Przecież skończył się stan wojenny, nie przywożą już paczek z nadzianego Zachodu. Twoi koledzy dorobią się pewnie większego majątku. Nie będziesz najbogatszy.

Po co zostałeś księdzem?
Przecież nie użyjesz własnego ciała, nie przeżyjesz seksu. Twoi koledzy będą sobie uprzyjemniać codzienne szare życie. Wiele nocy nie prześpisz z udręki czystości, ograniczysz swą wolność, tęsknić będziesz za żoną.

Po co zostałeś księdzem?
Przecież będą Cię oszukiwać. Chodzić do kościoła a trzymać się swego, uśmiechać się będą do Ciebie a za plecami wypowiadać wojnę, bo nienawiść ważniejsza od miłości bywa. Powiedzą, że są katolikami a w nosie skryją wiarę.

Po co zostałeś księdzem?
Zniszczą Cię w szkole. Wyśmieją religię, a ty będziesz słuchał, zlekceważą Boga a tobie nie będzie wolno wyrzucić ich za drzwi, zrobią dyskotekę w piątek i nikt cię nie poprze.

Po co zostałeś księdzem?
Zostawią cię w chorobie. Bo po co ksiądz, którego nie można wykorzystać? Sam będziesz prosił o medyczną pomoc, chodził za lekarzem, kupował lekarstwa, z dnia na dzień wegetował, tracił nadzieję na ludzką życzliwość.

Po co zostałeś księdzem?
Przecież Kościół przemija. Sekty się panoszą. Młodzież przejdzie na buddyzm albo „wszystko mi wolno”. Nie będzie miał kto chodzić na mszę czy majówki.

Po co zostałeś księdzem?
Przecież będziesz popełniał błędy jak każdy inny człowiek. Będziesz patrzył na kolegów, co odchodzą z kapłaństwa, zniechęcał się grzechem, przerażał słabością. Gonić cię będą pokusy od rana po wieczór.

Po co zostałeś księdzem?
Przecież świat jest antyklerykalny. Będą mówić, żeś czarny, wysyłać na księżyc, na ulicy wyśmiewać, nie rozumieć sutanny ani poświęcenia, wmawiać mieszanie się do polityki, wytykać kazania, katechezy, spowiedzi, nabożeństwa i śpiew, jak ci gardło zachrypnie.

Po co zostałeś księdzem?
Jak i tak nie będą cię słuchać. Będą patrzeć na zegarek na każdym kazaniu, choćbyś mówił jak święty i mądry. Będą grać w Ewangelicznego Toto Lotka wybierając przykazania, upierać się, że nie można wprowadzić Ewangelii w życie. Będą bronić grzechu, bo dla nich przyjemny. Wcale się nie poprawią, bo im nie zależy. Filmy będą oglądać po 4 godziny a w kościele nie wystoją nawet 3 kwadransów.

Po co zostałeś księdzem?
Będą przecież niewdzięczni. Poświęcisz godziny a nie usłyszysz dziękuję, otworzysz serce a obmówią za plecami, wyciągną rękę po materialną pomoc, ale palcem nie ruszą, by kościół posprzątać. Będą robić łaskę, że do kościoła chodzą.

Po co zostałeś księdzem?

 

Księże Rafale, czcigodny Prymicjancie!

Przewielebny ks. Dziekanie!

Wielce szanowni księżą i klerycy!

Drodzy rodzice nowego kapłana, przyjaciele i krewni, bracia i siostry!

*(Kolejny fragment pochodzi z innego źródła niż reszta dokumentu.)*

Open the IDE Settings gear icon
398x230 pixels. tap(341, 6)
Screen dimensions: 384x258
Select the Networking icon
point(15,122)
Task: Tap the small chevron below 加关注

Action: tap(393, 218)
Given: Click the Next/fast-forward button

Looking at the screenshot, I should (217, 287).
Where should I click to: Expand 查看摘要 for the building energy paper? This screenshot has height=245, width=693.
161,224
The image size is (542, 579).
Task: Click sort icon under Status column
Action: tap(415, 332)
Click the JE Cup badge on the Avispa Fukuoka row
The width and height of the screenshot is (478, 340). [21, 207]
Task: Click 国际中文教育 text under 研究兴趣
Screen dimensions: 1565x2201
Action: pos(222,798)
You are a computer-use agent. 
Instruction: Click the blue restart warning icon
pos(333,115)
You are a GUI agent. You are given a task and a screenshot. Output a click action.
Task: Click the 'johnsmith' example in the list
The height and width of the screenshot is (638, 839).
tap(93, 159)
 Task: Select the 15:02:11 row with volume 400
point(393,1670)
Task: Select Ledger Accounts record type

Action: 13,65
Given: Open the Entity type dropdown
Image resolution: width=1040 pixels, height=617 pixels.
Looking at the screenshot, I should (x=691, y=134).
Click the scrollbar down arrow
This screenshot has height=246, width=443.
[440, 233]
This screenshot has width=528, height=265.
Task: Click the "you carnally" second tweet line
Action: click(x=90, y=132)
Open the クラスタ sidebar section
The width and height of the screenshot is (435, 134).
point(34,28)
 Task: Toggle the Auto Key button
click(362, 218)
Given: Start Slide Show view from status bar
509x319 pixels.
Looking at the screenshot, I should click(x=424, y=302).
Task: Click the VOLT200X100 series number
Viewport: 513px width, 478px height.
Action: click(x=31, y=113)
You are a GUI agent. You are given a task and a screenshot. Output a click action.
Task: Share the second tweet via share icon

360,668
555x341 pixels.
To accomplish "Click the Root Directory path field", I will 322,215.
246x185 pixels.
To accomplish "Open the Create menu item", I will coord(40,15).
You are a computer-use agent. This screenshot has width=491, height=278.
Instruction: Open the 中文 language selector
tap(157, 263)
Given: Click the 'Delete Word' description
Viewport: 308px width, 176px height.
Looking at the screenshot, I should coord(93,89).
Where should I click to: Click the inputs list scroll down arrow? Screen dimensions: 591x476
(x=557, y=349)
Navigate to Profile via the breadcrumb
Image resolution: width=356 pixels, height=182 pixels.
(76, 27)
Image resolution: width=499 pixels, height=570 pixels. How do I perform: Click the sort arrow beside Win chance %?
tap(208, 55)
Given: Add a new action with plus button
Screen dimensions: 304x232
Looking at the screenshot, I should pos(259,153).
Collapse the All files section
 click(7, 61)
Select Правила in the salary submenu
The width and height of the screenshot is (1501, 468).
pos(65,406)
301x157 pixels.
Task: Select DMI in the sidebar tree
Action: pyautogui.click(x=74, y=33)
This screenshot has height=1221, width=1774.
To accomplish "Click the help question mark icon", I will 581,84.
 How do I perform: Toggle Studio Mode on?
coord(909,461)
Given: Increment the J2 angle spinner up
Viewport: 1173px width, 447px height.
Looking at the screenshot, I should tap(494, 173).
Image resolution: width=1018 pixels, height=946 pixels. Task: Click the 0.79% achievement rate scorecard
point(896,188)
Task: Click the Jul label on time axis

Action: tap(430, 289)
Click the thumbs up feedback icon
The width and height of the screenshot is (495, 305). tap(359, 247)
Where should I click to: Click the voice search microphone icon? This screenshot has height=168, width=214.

Świat stał się wielką sądową salą. Na ławie oskarżonych zasiadł dziś kapłan.

Ubrany jak zwycięzca a niszczony jak zbrodniarz.

Powołany przez Boga a odrzucany przez ludzi.

Mający niebo w ręce a wygnany na ziemi.

Mówiący prawdę a fałszywie oskarżany.

Niosący dobroć a zalewany niechęcią.

Dający życie a uśmiercany bez końca.

Świat niszczy kapłaństwo, oskarża i wyśmiewa, chce skazać na zamknięcie, najlepiej wymarcie. Czy da się obronić jeszcze dziś kapłaństwo? Kto będzie adwokatem w tej przegranej sprawie? Kto stanie naprzeciw wielości oskarżeń? Kto?

 

Bracia i siostry! Bogu niech będą dzięki, bo zesłał adwokata!

Dwa tysiące lat temu byli w wieczerniku. Apostołowie zamknięci z obawy przed żydami. Nie mieli szans na przeżycie, nie mieli odwagi. Jak Jezusa zabili to i uczniów załatwią.

Historia się powtarza. W sam dzień Zielonych świąt roku dwa tysiące przychodzi Jezus do nas zamkniętych z obawy przed współczesnym światem i mówi: Pokój wam! Nie lękajcie się! Jestem z wami i daję Wam Ducha Pocieszyciela!

Duch Święty was obroni!

Duch Święty was umocni!

Duch Święty wykaże prawdę!

Pokój Wam! Nie lękajcie się.

I Skomielna Biała jest dziś Jeruzalem!

Wasza świątynia - wieczernikiem Kościoła!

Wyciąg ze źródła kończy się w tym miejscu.